Start at the line below containing "Where should I click to: Switch" and stop at the line containing "Given: Click the". Repeat every line of that stretch exactly, and nothing outside it.

Data listing
- Opening Delimiter -

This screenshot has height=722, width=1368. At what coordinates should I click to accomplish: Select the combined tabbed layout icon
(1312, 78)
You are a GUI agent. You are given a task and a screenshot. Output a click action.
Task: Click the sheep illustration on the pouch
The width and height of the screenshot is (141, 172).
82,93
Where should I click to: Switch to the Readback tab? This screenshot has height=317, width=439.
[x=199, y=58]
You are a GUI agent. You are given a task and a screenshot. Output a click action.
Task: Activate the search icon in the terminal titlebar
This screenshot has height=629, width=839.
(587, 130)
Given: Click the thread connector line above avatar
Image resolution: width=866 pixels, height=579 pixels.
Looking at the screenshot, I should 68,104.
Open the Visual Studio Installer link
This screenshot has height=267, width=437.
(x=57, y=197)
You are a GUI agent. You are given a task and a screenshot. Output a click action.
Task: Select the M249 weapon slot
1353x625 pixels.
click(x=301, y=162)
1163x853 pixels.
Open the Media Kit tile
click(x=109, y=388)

- Closing Delimiter -
- Opening Delimiter -

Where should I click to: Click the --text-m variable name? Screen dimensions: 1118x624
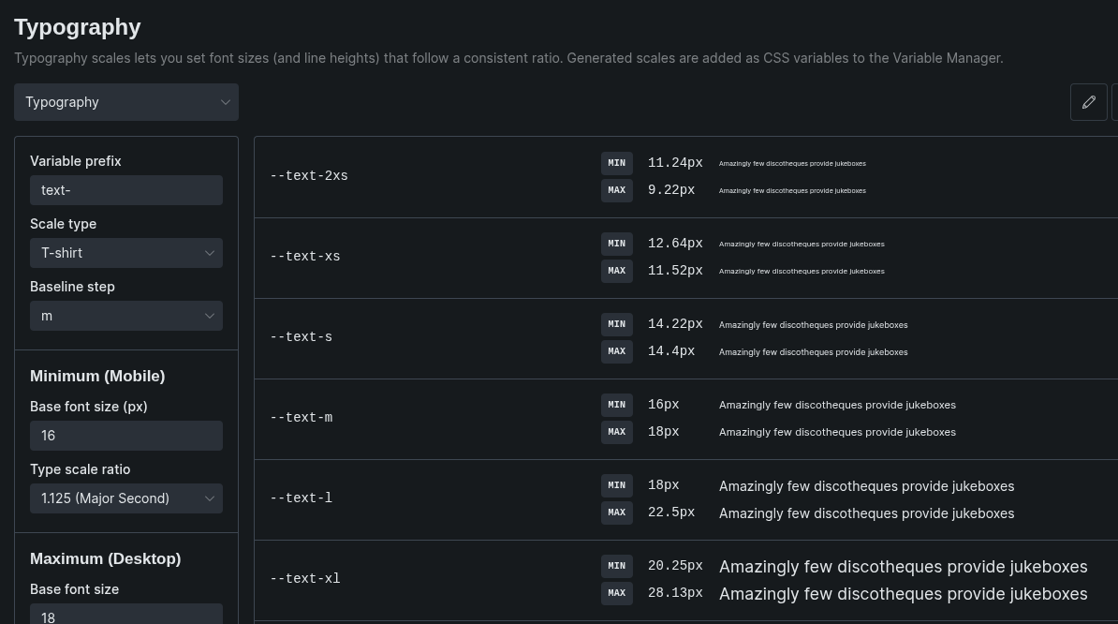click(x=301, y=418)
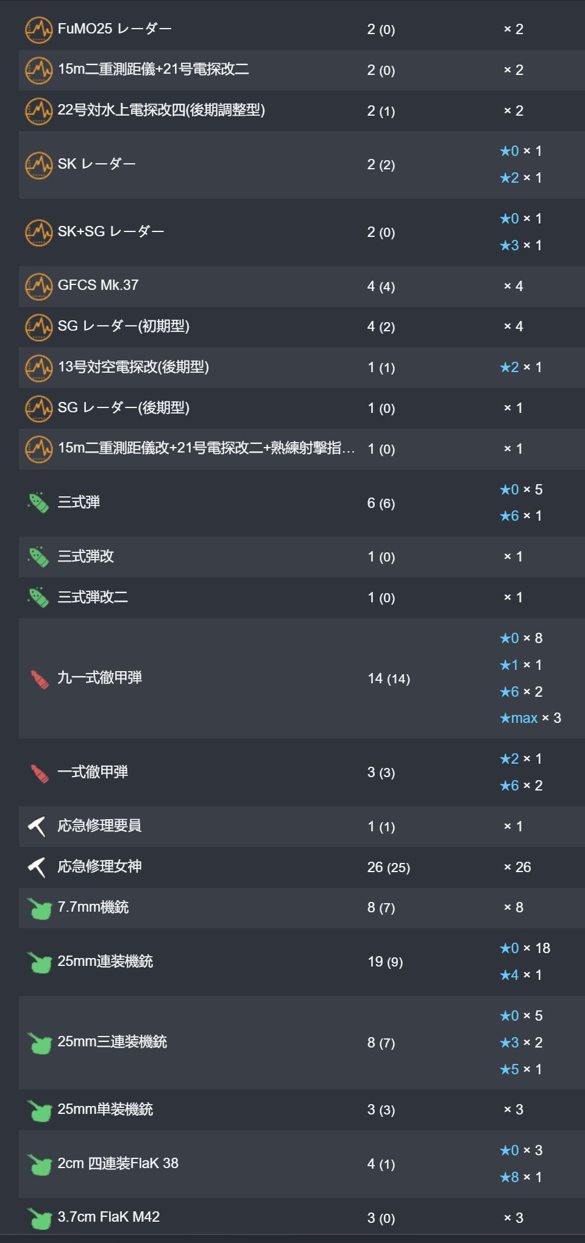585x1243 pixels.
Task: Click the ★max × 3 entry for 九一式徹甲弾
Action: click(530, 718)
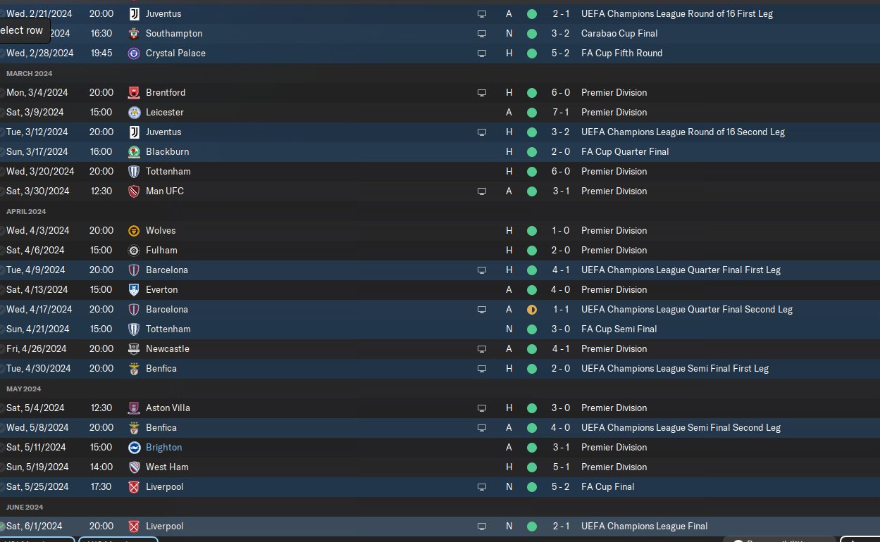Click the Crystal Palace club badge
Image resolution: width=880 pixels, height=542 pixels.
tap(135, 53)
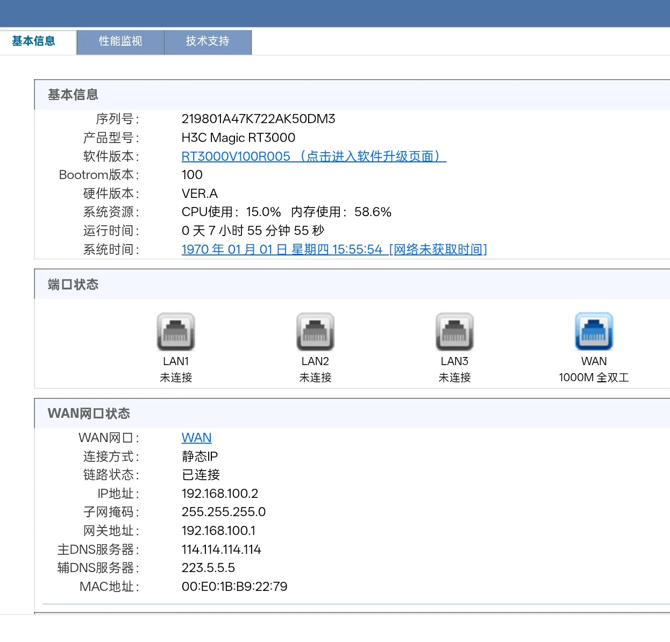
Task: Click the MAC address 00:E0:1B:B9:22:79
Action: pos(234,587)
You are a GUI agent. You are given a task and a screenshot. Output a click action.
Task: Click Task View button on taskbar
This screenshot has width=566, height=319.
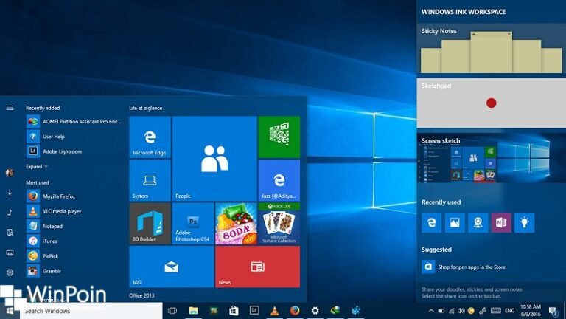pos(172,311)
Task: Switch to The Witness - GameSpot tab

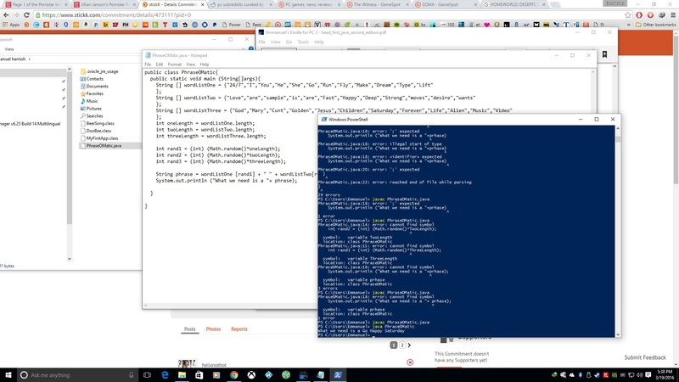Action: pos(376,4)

- Closing Delimiter -

Exercise result
Where should I click to: Switch to the Readback tab? This screenshot has height=317, width=439.
[x=199, y=58]
You are a GUI agent. You are given a task and a screenshot. Output a click action.
Task: Activate the search icon in the terminal titlebar
This screenshot has height=629, width=839.
(587, 130)
Given: Click the thread connector line above avatar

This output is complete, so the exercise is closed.